A region is a contiguous block of code. In the typical execution of a program, regions are opened and closed in a well-nested manner. In this way, regions mirror scopes/contexts.

Why use regions

By design, regions are artifacts at the source-level. Annotating regions at the source level gives some confidence that the benchmarking being done is measuring the appropriate code.

Furthermore, regions mirror common syntactic forms and constructs, such as Python's context managers. Regions are easy to incorporate into existing code and natural to reason about.

Thread

Thread is a message protocol that leaves just enough information to extract a variety of benchmarking statistics from post-hoc analysis tools.

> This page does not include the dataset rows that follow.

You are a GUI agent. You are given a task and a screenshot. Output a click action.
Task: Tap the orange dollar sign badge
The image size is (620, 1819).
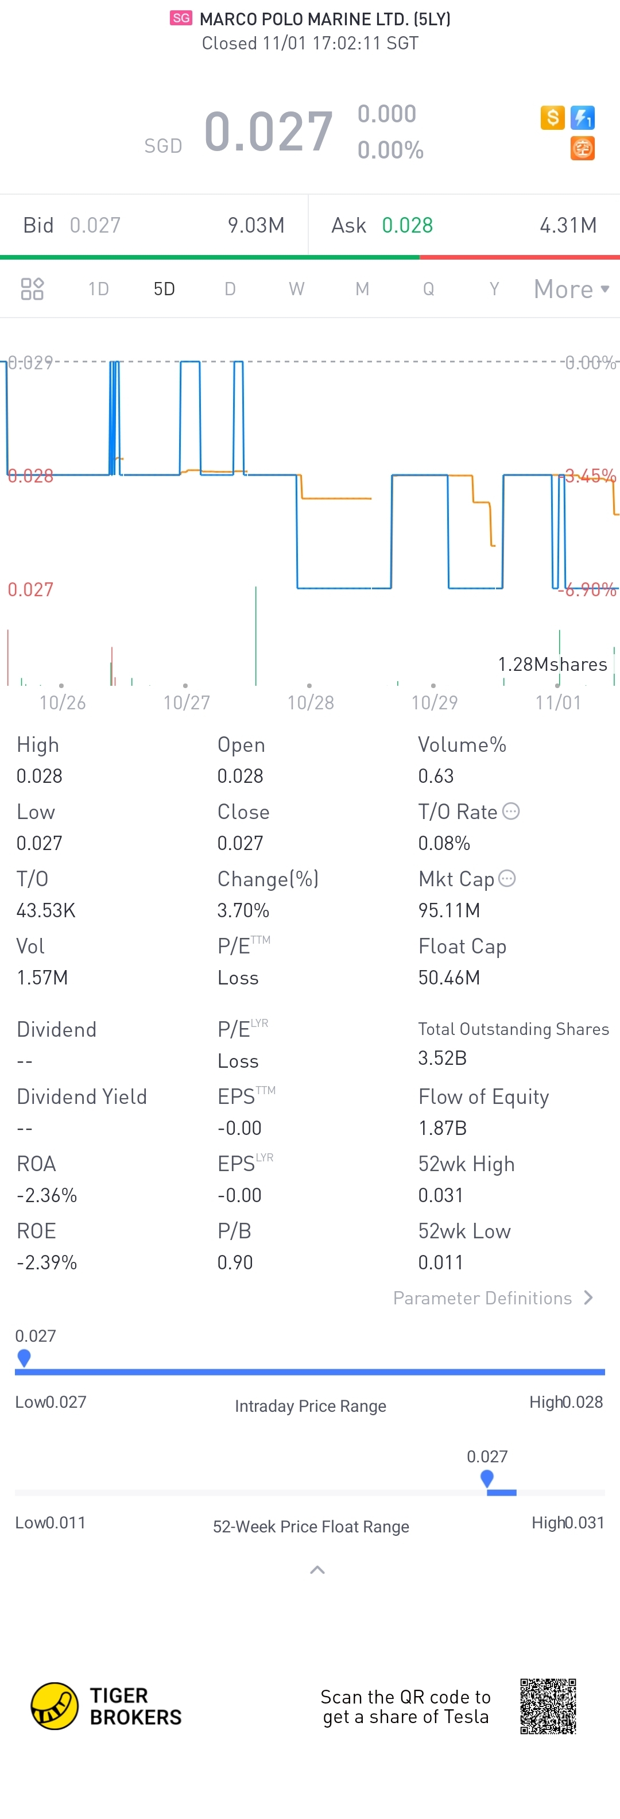(x=552, y=117)
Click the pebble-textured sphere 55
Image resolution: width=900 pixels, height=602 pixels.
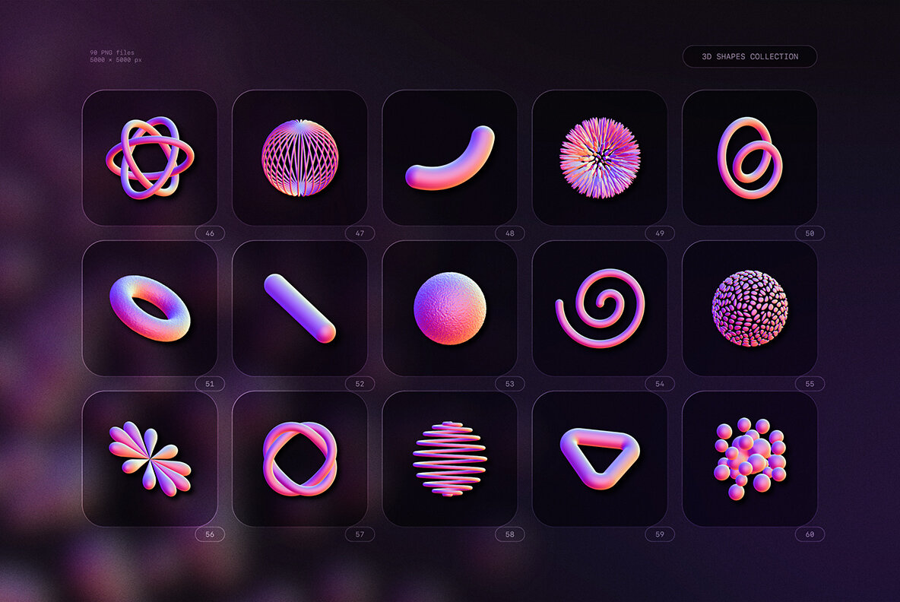[749, 306]
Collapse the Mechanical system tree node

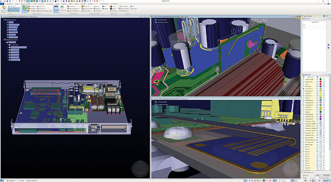pyautogui.click(x=3, y=40)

In what follows, we present the structure of Thread messages and several examples.

Front matter and format

All Thread messages begin with the front matter, which contains 1) an initial string THREAD, 2) an entity identifier, and 3) a timestamp. This front matter is derived from the following production rule:

<FRONT-MATTER> := THREAD|<ENTITY-ID>|<TIME>

Entity identifiers are used in streaming mode to disambiguate between different processes. Timestamps are given as integers representing milliseconds from some fixed time.

Commands

There are a total of five commands: OPEN, CLOSE, INIT, TERMINATE, and VALUE. Each command has a small set of positional parameters that follow.

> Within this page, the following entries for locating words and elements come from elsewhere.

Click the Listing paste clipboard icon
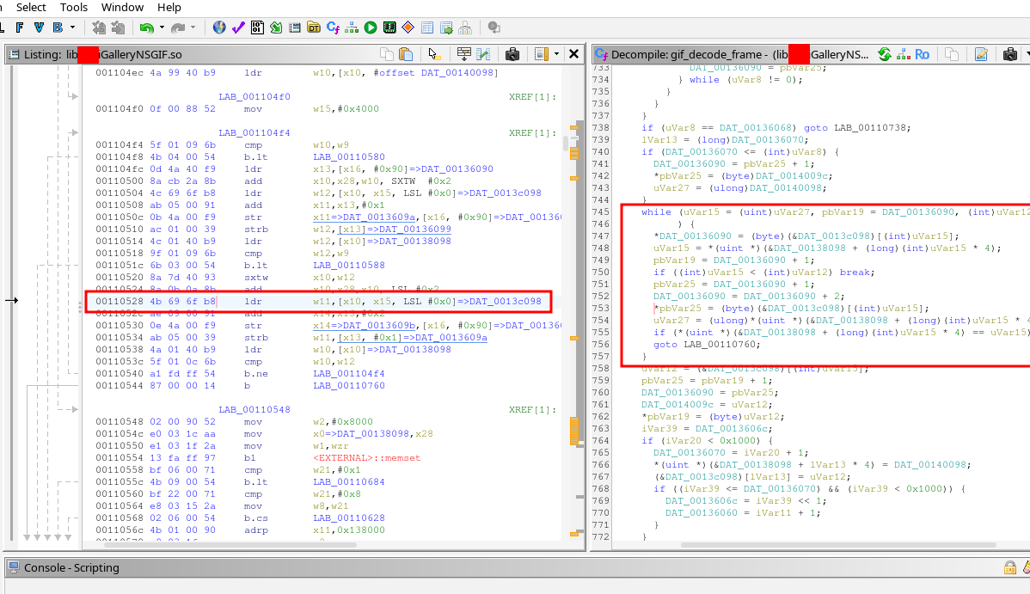The image size is (1030, 594). pyautogui.click(x=406, y=54)
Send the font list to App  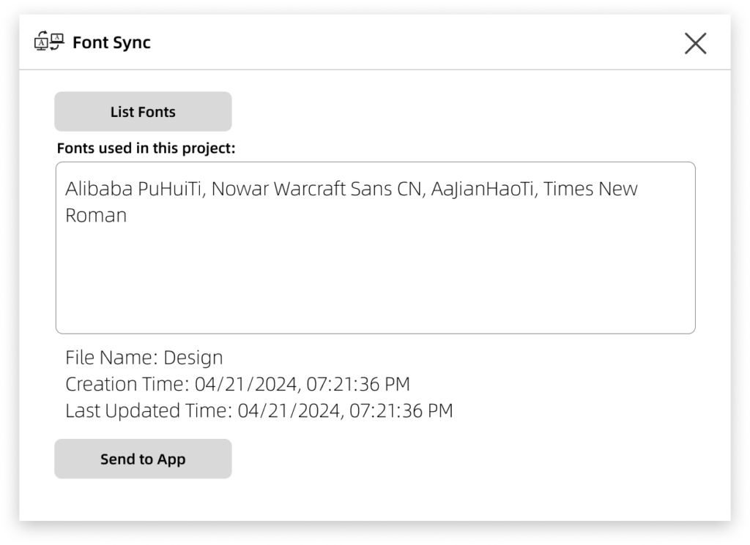(143, 459)
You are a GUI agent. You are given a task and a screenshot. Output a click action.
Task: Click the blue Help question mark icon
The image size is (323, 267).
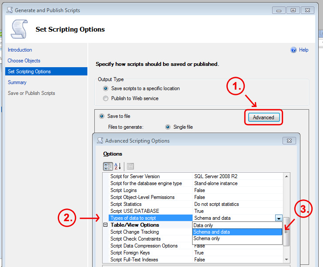click(293, 50)
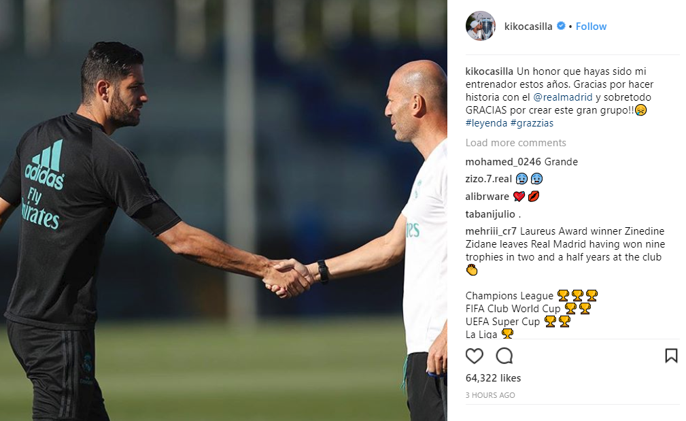
Task: Like the post with the heart icon
Action: 475,356
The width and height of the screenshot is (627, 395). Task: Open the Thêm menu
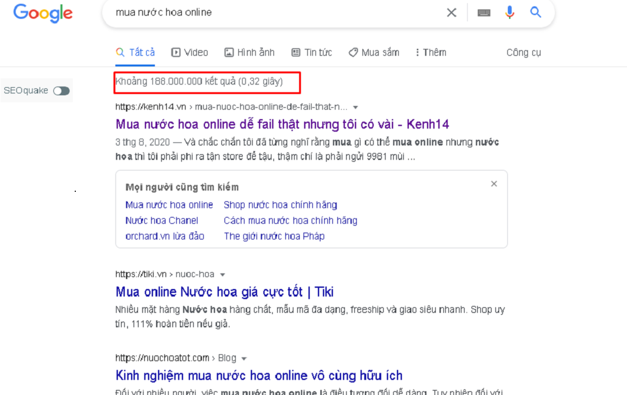(431, 53)
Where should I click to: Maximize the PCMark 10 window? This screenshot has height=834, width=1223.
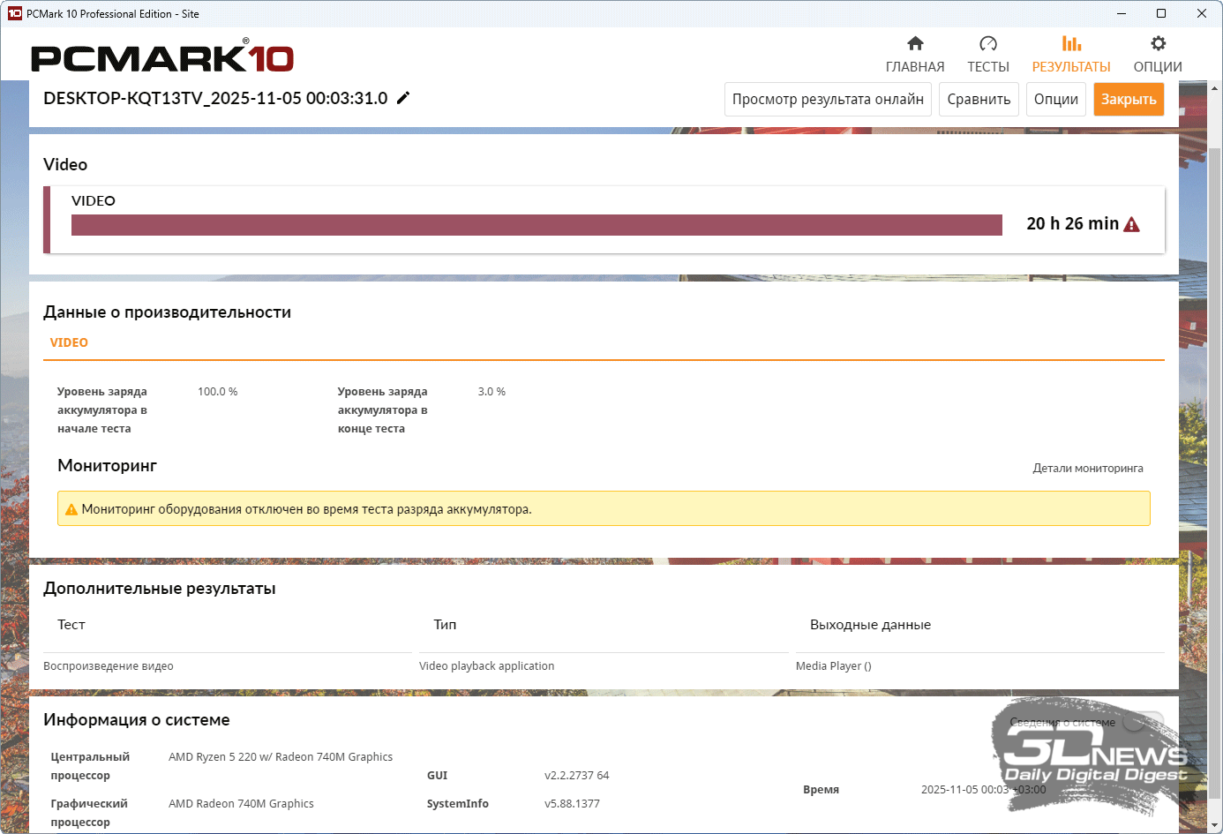coord(1161,13)
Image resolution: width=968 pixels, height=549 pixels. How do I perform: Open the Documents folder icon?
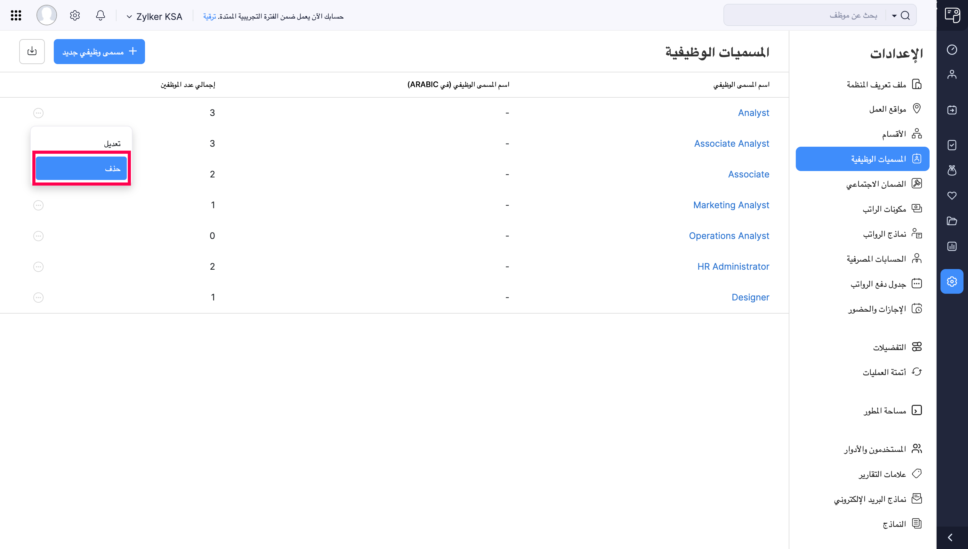952,221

The positional parameters are as follows:

OPEN|<REGION-ID>
CLOSE|<REGION-ID>
INIT
TERMINATE
VALUE|<VALUE-ID>|<VALUE>

Identifiers and values

Identifiers, as in the grammar productions <ENTITY-ID>, <REGION-ID>, and <VALUE-ID>, are all alphanumeric strings that can include underscores. That is, identifiers are identified by the following grammar:

<IDENTIFIER> := [a-z A-Z 0-9 _]+

Values, as in the production <VALUE>, are given by the following grammar:

<VALUE> := {<TYPE>:<LITERAL>}
<LITERAL> := <BOOL>
           | <INT>
           | <STRING>
<TYPE> := BOOL
        | INT
        | STRING

Keywords

To support further analysis, each message can contain keyword-value pairs, which are encoded as follows:

<KEYWORD> := <IDENTIFIER>:<VALUE>

Total grammar

We present the entirety of the message grammar in one place for convenience:

<MESSAGE> := THREAD|<ENTITY-ID>|<TIME>|<COMMAND> <KEYWORDS>

<COMMAND> := OPEN|<REGION-ID>
           | CLOSE|<REGION-ID>
           | INIT
           | TERMINATE
           | VALUE|<VALUE-ID>|<VALUE>

<KEYWORDS> := <empty>
            | |<KEYWORD> <KEYWORDS>

<ENTITY-ID> := <IDENTIFIER>
<REGION-ID> := <IDENTIFIER>
<VALUE-ID> := <IDENTIFIER>

<KEYWORD> := <IDENTIFIER>:<VALUE>

<IDENTIFIER> := [a-z A-Z 0-9 _]+

<TIME> := <INT>

<VALUE> := {<TYPE>:<LITERAL>}
<LITERAL> := <BOOL>
           | <INT>
           | <STRING>
<TYPE> := BOOL
        | INT
        | STRING

Thread intermediate representation

The well-nested nature of Thread messages mean that there is a very convenient intermediate representation, given below as ML-style structs:

type thread = region list;

type region = {
    regionId : string;
    values : value IdentifierMap.t;
    subregions : region list;
}

This structure mimics many ad-hoc data formats, such as JSON, TOML, and YAML. Thread has the advantage over these formats in that, as messages are sent and received serially, the data need not be presented monolithically. Thread files can be embedded in a variety of output streams as messages are generated.

In practice, many of the analysis tools do not use the above IR directly. Instead, we partially evaluate the IR interpreter, lazily building the structure as needed by the analysis.